§ Exercise objective
When you retype the entries, keep each one exact and leave out the pictures.

§ Records to use
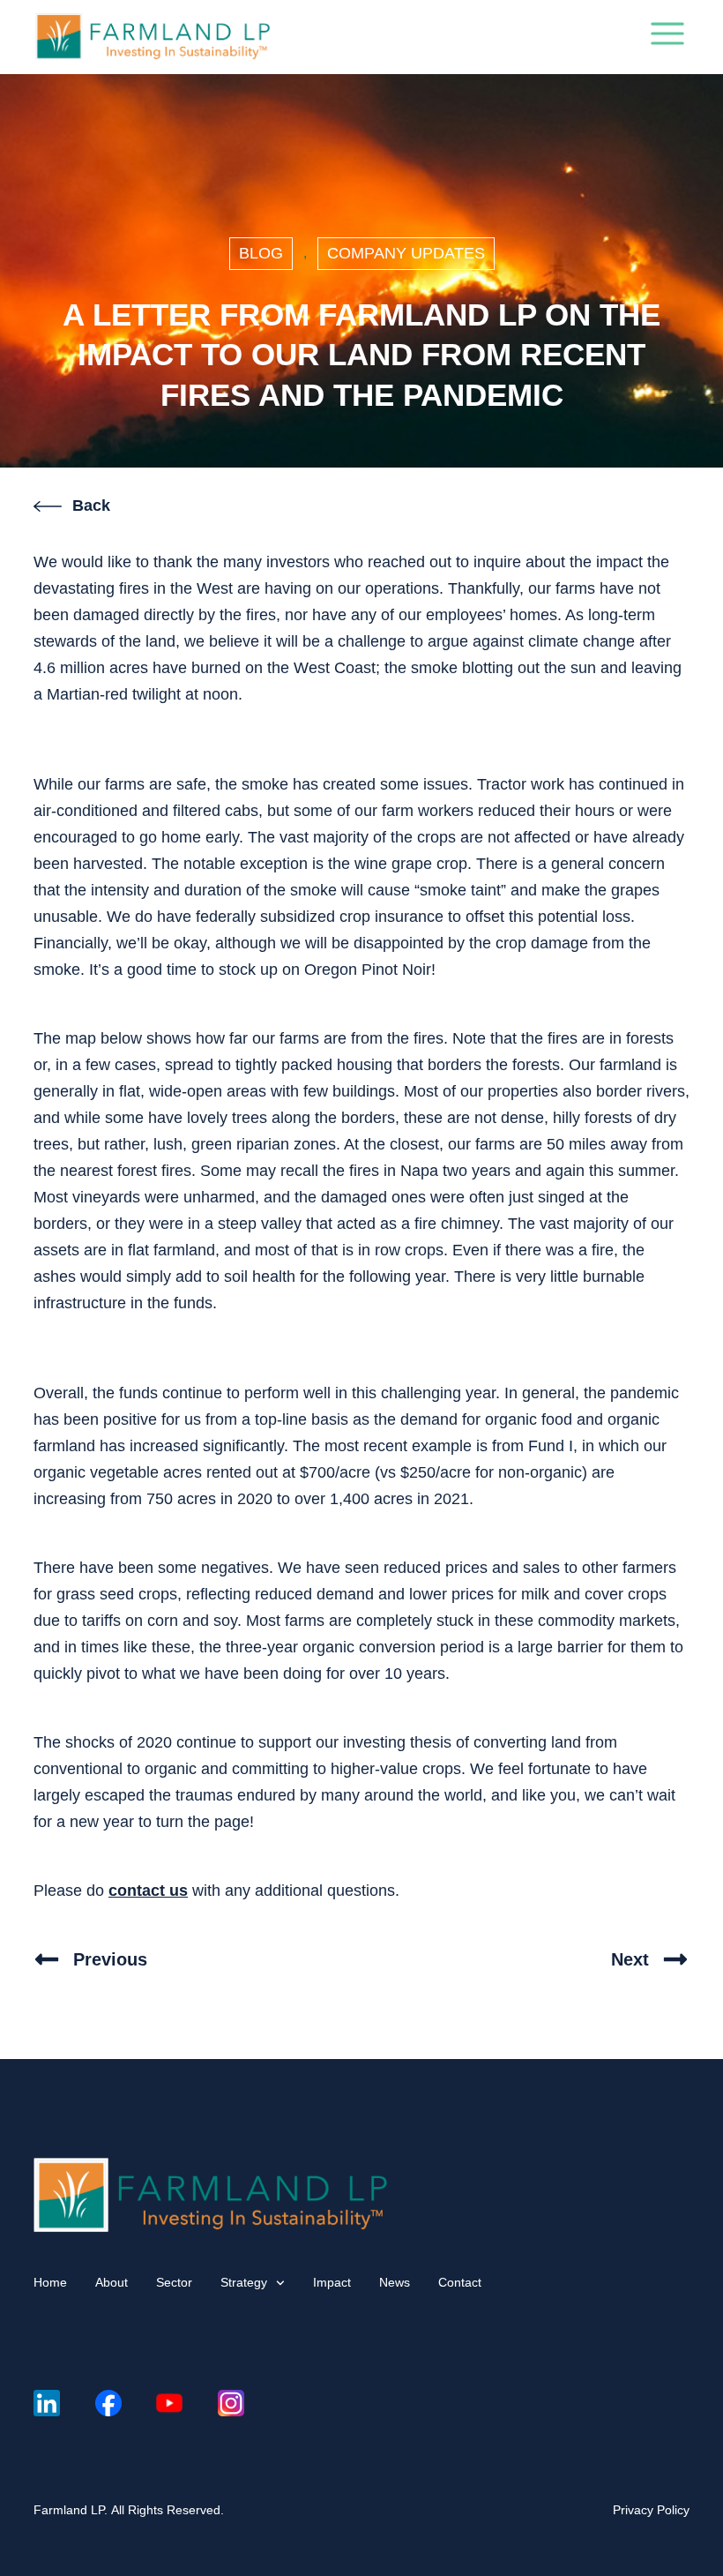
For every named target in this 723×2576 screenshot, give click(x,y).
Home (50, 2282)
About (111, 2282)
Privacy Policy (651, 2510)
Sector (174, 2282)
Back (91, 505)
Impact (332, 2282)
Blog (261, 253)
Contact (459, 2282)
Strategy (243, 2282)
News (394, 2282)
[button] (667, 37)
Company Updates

§ Exercise answer
For every named target in this 723×2576 screenshot, give click(x,y).
Home (50, 2282)
About (111, 2282)
Privacy Policy (651, 2510)
Sector (174, 2282)
Back (91, 505)
Impact (332, 2282)
Blog (261, 253)
Contact (459, 2282)
Strategy (243, 2282)
News (394, 2282)
[button] (667, 37)
Company Updates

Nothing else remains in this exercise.